Madame canada voulait refuser, mais, dans le but de garder la paix intérieure, je consentis à cette nouvelle exagération de mon ancien ami.

« — Laisse bouillir le mouton, dis-je à ma compagne, Saladin, sans le vouloir, a payé bien cher les soins que je donnai à sa petite enfance. N’oublions pas que nous lui devons mademoiselle Saphir et que mademoiselle Saphir est la poule aux œufs d’or, qui nous permettra de passer nos vieux jours dans l’opulence.

« Ce n’est pas trop dire. Le lendemain, plus d’affiches, mais en revanche, devant la galerie où se faisait le boniment, une petite pancarte annonçait que, pendant les représentations de mademoiselle Saphir, le prix des places serait momentanément doublé. Les collègues de la foire vinrent lire la pancarte dans la matinée, et désapprouvèrent la mesure à l’unanimité ; nonobstant, dès la première fournée, nous refusâmes du monde, et avant de nous coucher, je pus compter 150 francs de bénéfice.

« C’était le Pérou, l’Eldorado, le rêve impossible ; on n’avait jamais rien vu de pareil !

« Nous restâmes dix jours à Nantes ; nous aurions pu y rester cent ans, s’il y avait des foires de cette durée ; la recette n’avait pas baissé d’un centime.

« Mais que nous importait désormais d’aller ici ou là ? Nous avions avec nous notre talisman ; nos résidences pouvaient changer de noms, notre succès était toujours le même.

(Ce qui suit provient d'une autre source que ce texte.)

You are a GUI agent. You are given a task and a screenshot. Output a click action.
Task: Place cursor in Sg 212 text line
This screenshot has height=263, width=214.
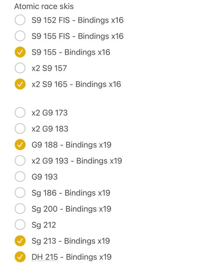point(44,225)
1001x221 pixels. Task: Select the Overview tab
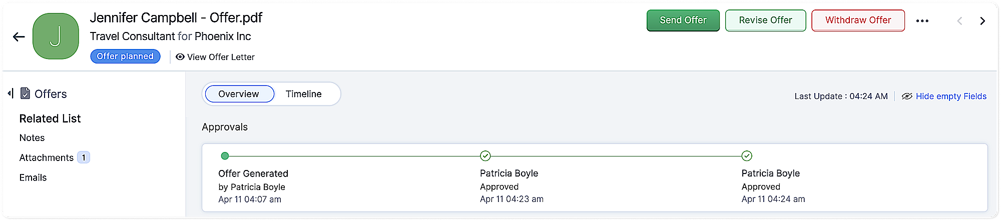click(239, 94)

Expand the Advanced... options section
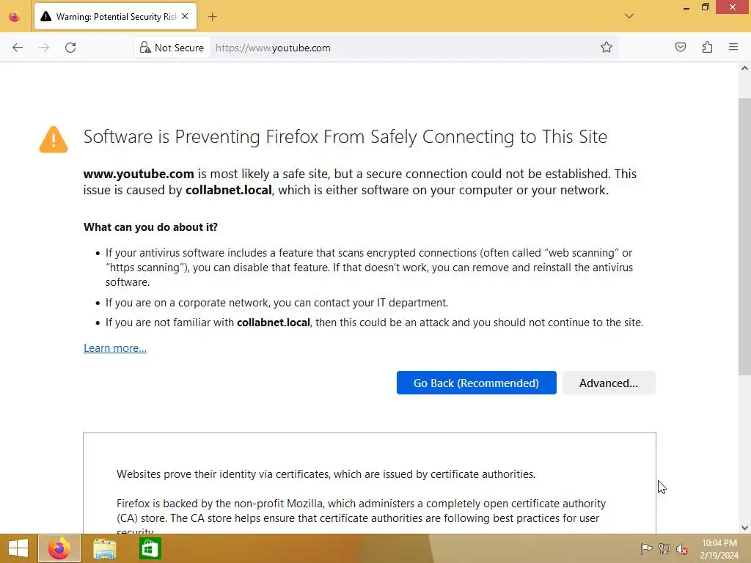609,383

« Toutes les villes de France : Bordeaux, Marseille, Toulouse, Rouen, Lyon, Lille, Strasbourg et autres versèrent tour à tour dans nos coffres le témoignage de leur admiration ; nous n’avions qu’à nous présenter pour réussir ; la renommée de notre étoile nous précédait désormais, et plusieurs conseils municipaux des localités secondaires nous firent des offres exceptionnelles que notre intérêt nous contraignit de refuser.

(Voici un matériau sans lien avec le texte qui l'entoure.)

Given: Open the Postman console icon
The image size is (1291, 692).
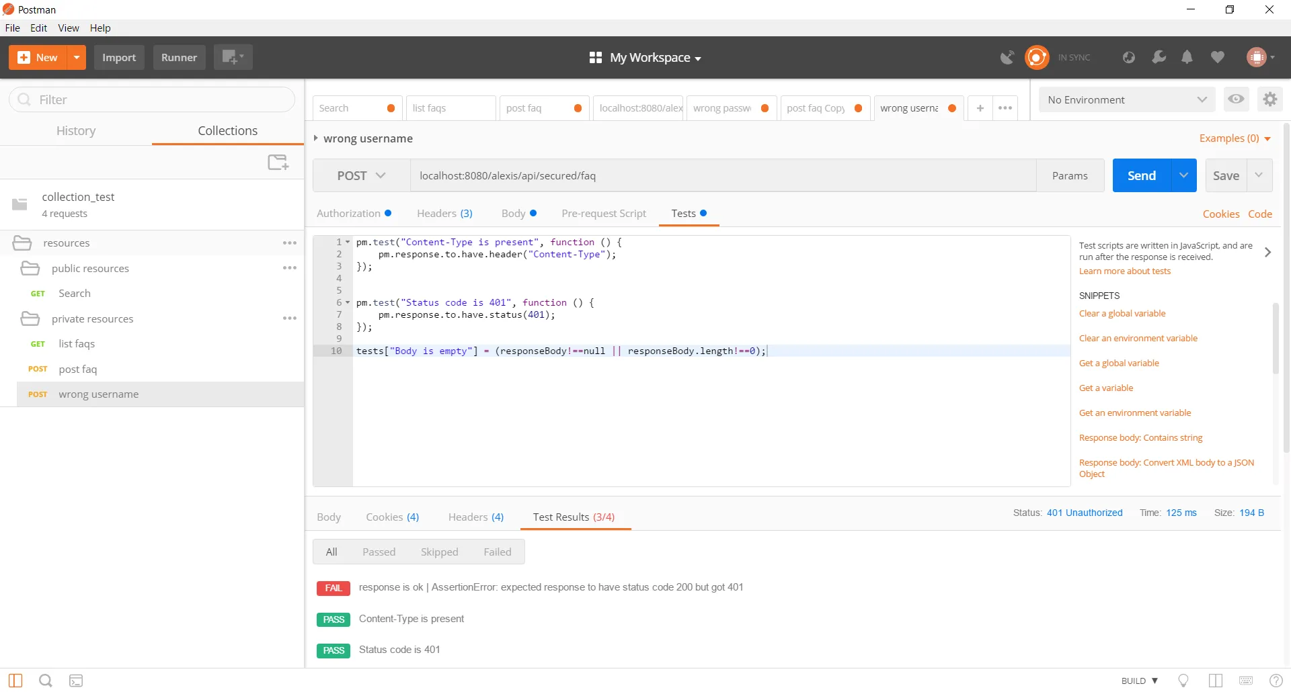Looking at the screenshot, I should coord(76,681).
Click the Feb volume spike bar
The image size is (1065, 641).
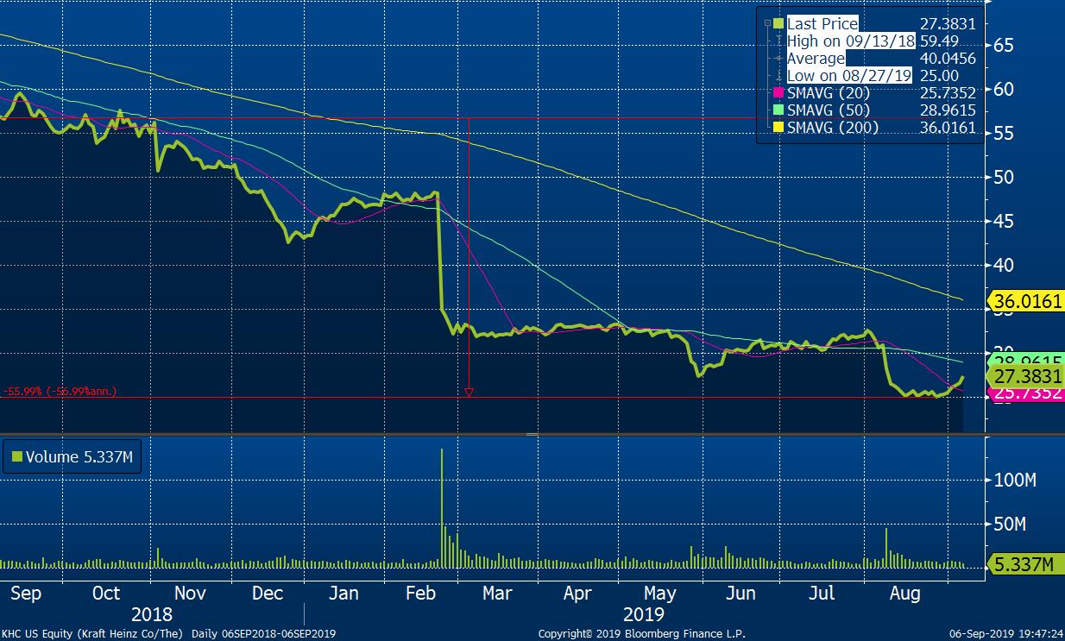click(x=442, y=507)
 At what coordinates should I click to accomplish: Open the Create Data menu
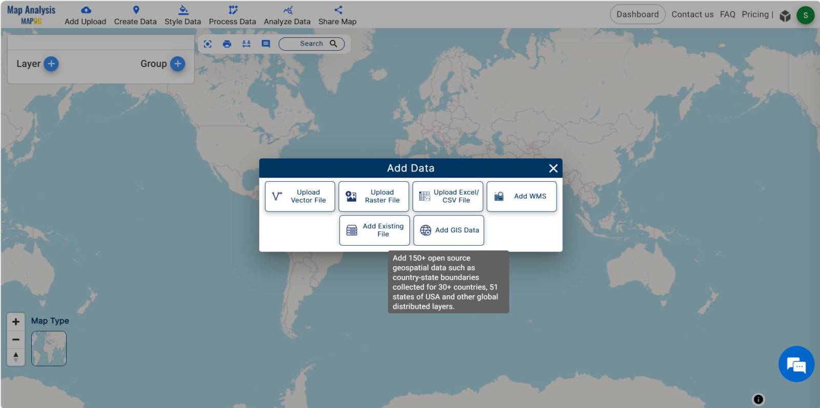[135, 15]
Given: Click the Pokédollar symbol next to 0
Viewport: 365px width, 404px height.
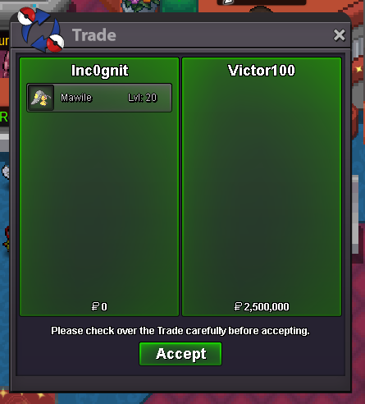Looking at the screenshot, I should tap(95, 306).
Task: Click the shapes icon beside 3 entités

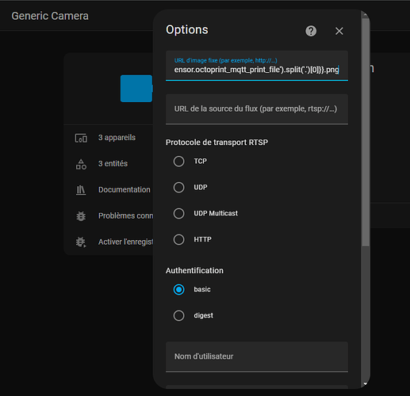Action: (x=81, y=164)
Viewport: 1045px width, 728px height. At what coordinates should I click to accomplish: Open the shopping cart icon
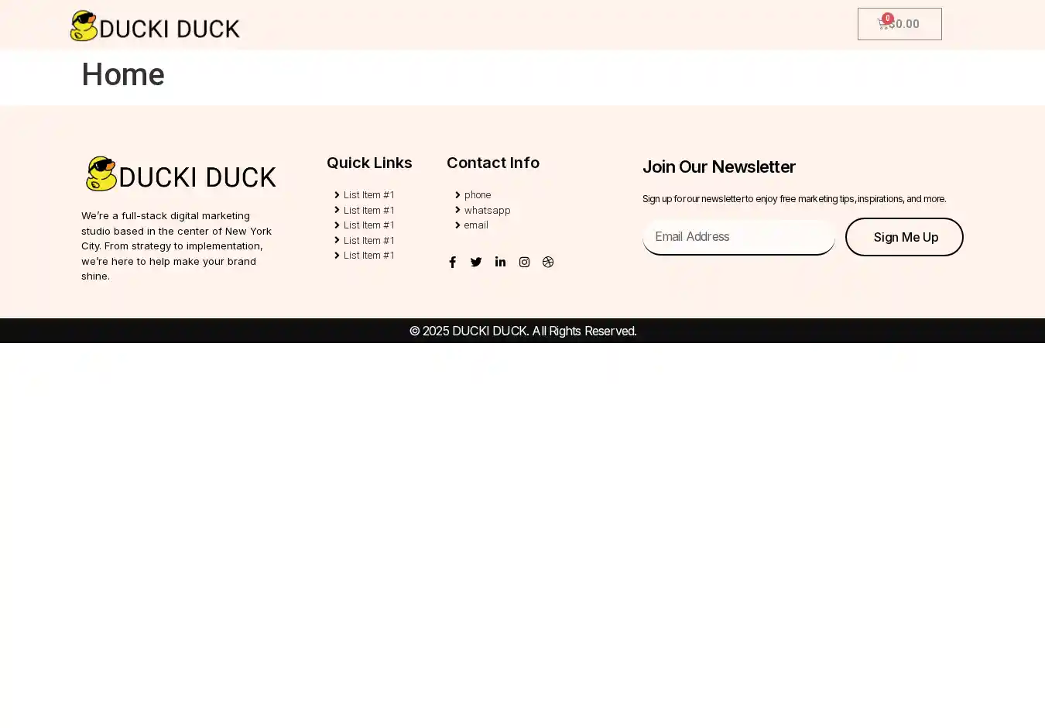882,25
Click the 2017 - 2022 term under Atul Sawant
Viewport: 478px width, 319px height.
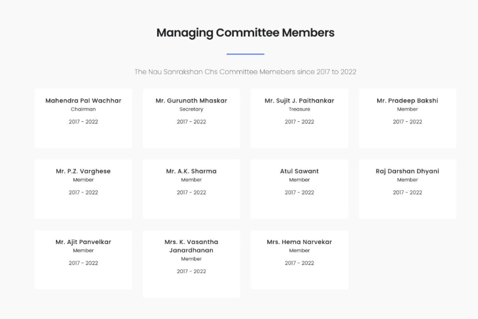299,192
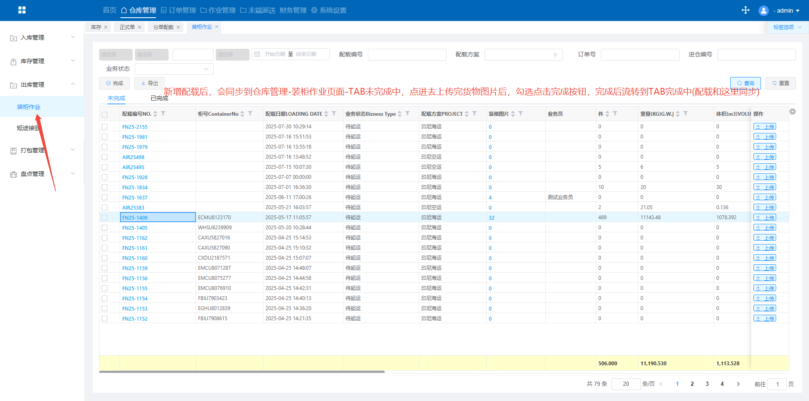Click the admin user avatar icon
Viewport: 809px width, 401px height.
763,11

« En 1859, au mois d’août, le Théâtre Français et Hydraulique fut dépecé pour être vendu au vieux bois. À son lieu et place sur le terrain de foire de Saint-Sever, sous Rouen, fut inauguré le THÉÂTRE DE MADEMOISELLE SAPHIR, avec ce simple frontispice : Prestiges, élévations, grâce, adresse !

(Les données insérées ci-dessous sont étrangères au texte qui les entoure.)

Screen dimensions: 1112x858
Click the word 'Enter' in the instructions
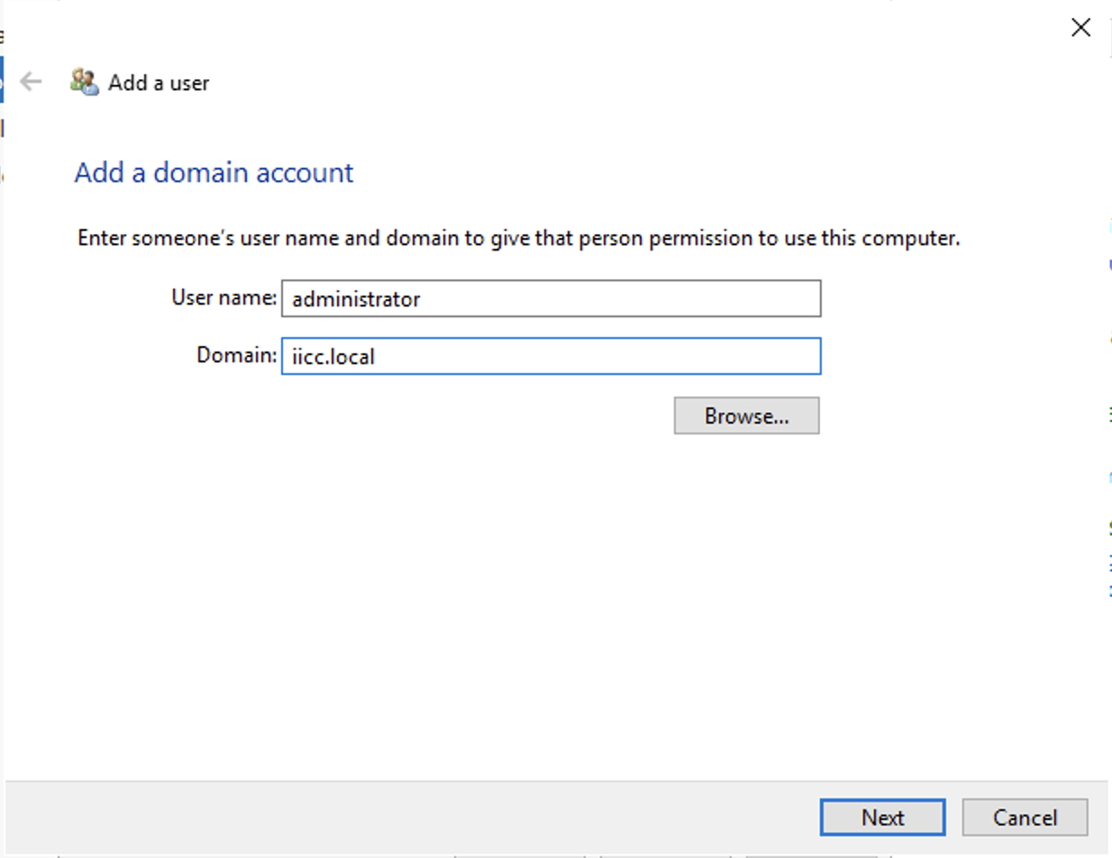(x=102, y=240)
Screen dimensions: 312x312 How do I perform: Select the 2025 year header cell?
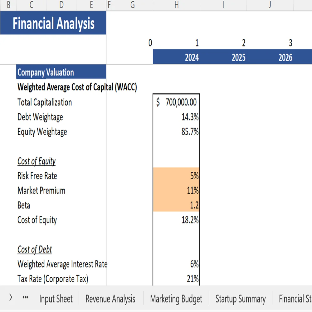(x=238, y=57)
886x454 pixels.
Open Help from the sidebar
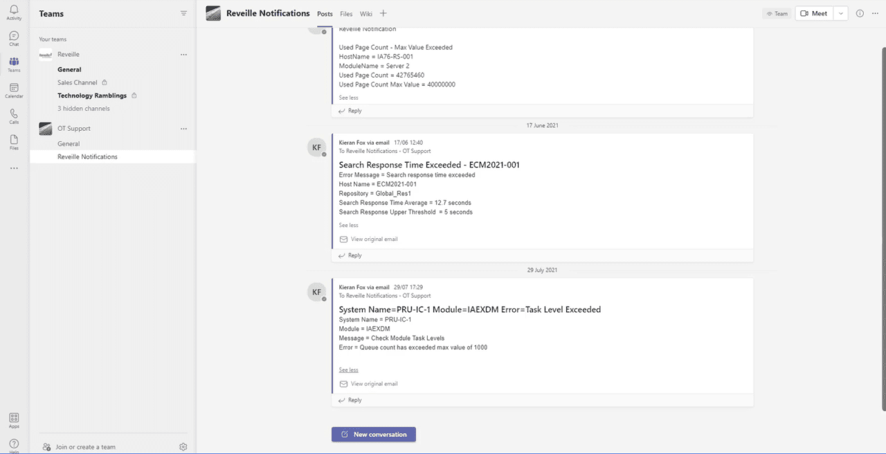click(14, 444)
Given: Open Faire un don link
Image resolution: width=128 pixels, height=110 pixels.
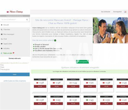Looking at the screenshot, I should pos(8,53).
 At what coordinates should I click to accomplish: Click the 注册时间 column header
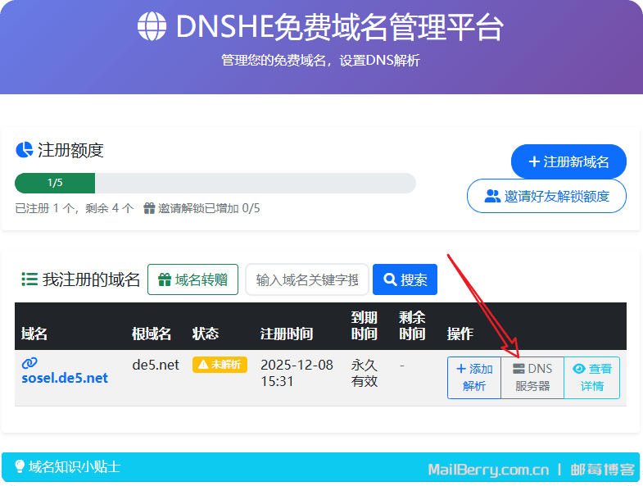coord(286,334)
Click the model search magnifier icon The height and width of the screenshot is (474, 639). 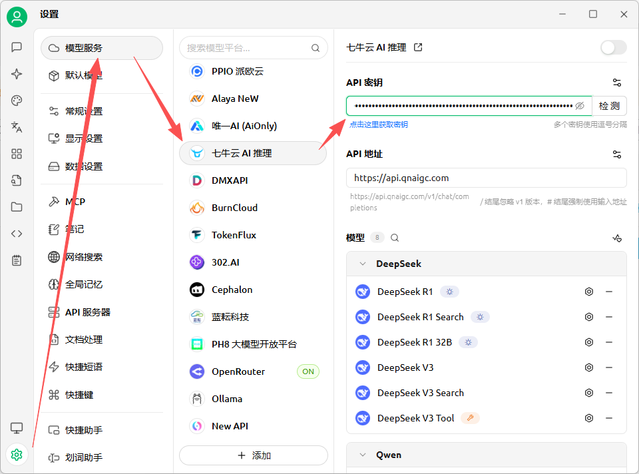(x=395, y=238)
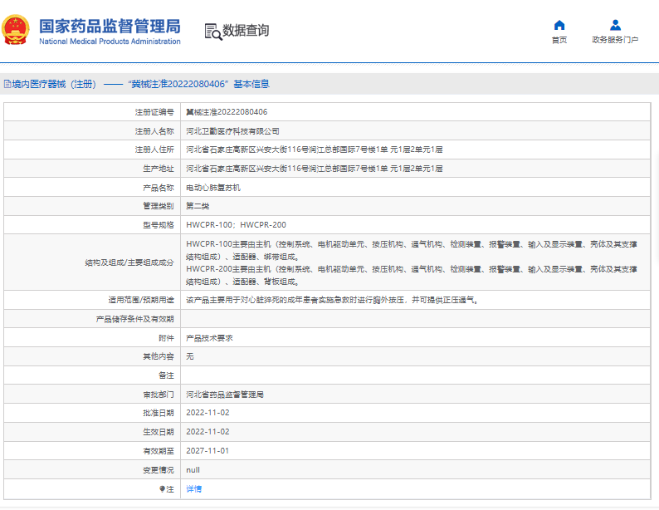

« C’était un assez beau monument, quoique portatif par le démontage. Un peu moins vaste que les établissements de messieurs Cocherie et Laroche, il pouvait passer pour plus élégant. La salle, spacieuse et commode, était calculée pour l’agrément du public, contenant beaucoup de premières, quelques secondes pour les gens sans façon et les militaires, mais point de troisièmes, la populace n’étant qu’un embarras dans les spectacles qui s’adressent surtout à la haute société.

« Nous n’y allions pas par quatre chemins, nos premières étaient à 50 centimes. On doit penser à quel chiffre considérable les recettes peuvent monter avec de pareils prix !

« Le lecteur s’étonnera peut-être de n’avoir point vu Paris parmi les villes qui furent à même de rendre hommage à mademoiselle Saphir. Je n’ai pas pris la plume sans me résoudre à tous les aveux : Paris ne connaissait pas mademoiselle Saphir. La même pensée, peut-être coupable, qui nous avait portés autrefois à lui enlever son premier nom de Cerise, nous induisait, moi et madame Canada, en quelque sorte à notre insu, à fuir la capitale où nous étions menacée de perdre notre adoré trésor.

« Et qu’on ne se méprenne point. Je ne fais pas allusion aux bénéfices considérables que nous procurait notre fille d’adoption, le mot trésor s’applique uniquement ici aux choses du cœur. Je ne méprise pas l’argent, madame Canada est dans le même cas, mais entre l’argent, tout l’argent de la terre, et notre bien-aimée fille, elle n’hésiterait pas un seul instant, ni moi non plus. J’en lève la main avec elle.

« Cet écrit est la preuve que nos idées ont bien changé. Nous nous repentons du passé, nous ferons autrement dans l’avenir.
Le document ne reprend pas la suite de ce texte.